Description Steve Ford 2019-08-22 10:49:22 MDT

Created attachment 11323 [details]
lac-014 slurmd log

We are seeing some unusual errors on one of our nodes:

slurmstepd: error: _prec_extra: Could not find task_cpuacct_cg, this should never happen
slurmstepd: error: _prec_extra: Could not find task_memory_cg, this should never happen

Any idea what could cause these?

Comment 3 Marshall Garey 2019-08-22 11:36:22 MDT

Hey Steve,

"This should never happen" bugs are always fun.

These errors mean that some of the accounting information from cgroups isn't being gathered by jobacct_gather, but it's not impacting the actual job in any way. From your slurmd log file, it's mostly the extern and batch steps, but a handful of cases are step 0 of some job.

I haven't been able to reproduce it yet. I suspect a race condition, possibly triggered by some configuration-specific thing. Can you upload your cgroup.conf? I have your slurm.conf file from a recent ticket (7580), so I don't need that.

- Marshall

Comment 4 Steve Ford 2019-08-22 11:38:34 MDT

Created attachment 11324 [details]
cgroup.conf

Comment 9 Marshall Garey 2019-08-23 09:49:10 MDT

Just a quick update - I can reproduce this occasionally simply by submitting a bunch of jobs. I still don't know why it's happening, though.

The good news is that it only appears to happen at the start of the job, it's almost always the extern step or batch step, it's just the cgroup accounting information that isn't gathered, and the cgroup accounting information is gathered in every subsequent try. So, you aren't really losing any data. Feel free to ignore these error messages; I'll keep trying to track down and fix the bug.

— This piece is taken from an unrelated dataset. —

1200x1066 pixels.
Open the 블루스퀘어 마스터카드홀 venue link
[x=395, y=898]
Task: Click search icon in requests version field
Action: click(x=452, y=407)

Comment 12 Gavin D. Howard 2019-09-12 13:33:42 MDT

Hello,

I just wanted to let you know that I have taken charge of this bug, and I am looking into it. We haven't forgotten.

Comment 15 Gavin D. Howard 2019-11-19 10:29:41 MST

Just a note that I am still working on this bug. It has proven hard for me to reproduce since it is a race condition, but I have not forgotten.

Comment 19 Marc Caubet Serrabou 2020-03-03 02:13:28 MST

Same problem seen in our cluster at PSI. Just let us know if you need any extra information regarding configurations or logs. Relevant setting in slurm.conf:

ProctrackType=proctrack/cgroup
JobAcctGatherType=jobacct_gather/cgroup
TaskPlugin=task/affinity,task/cgroup

Comment 28 Gavin D. Howard 2020-05-06 14:03:47 MDT

Apologies for the long delay, but this has now been fixed and committed. See https://github.com/SchedMD/slurm/commit/4c030c03778e65534178449cedca9bbe483bd0ec .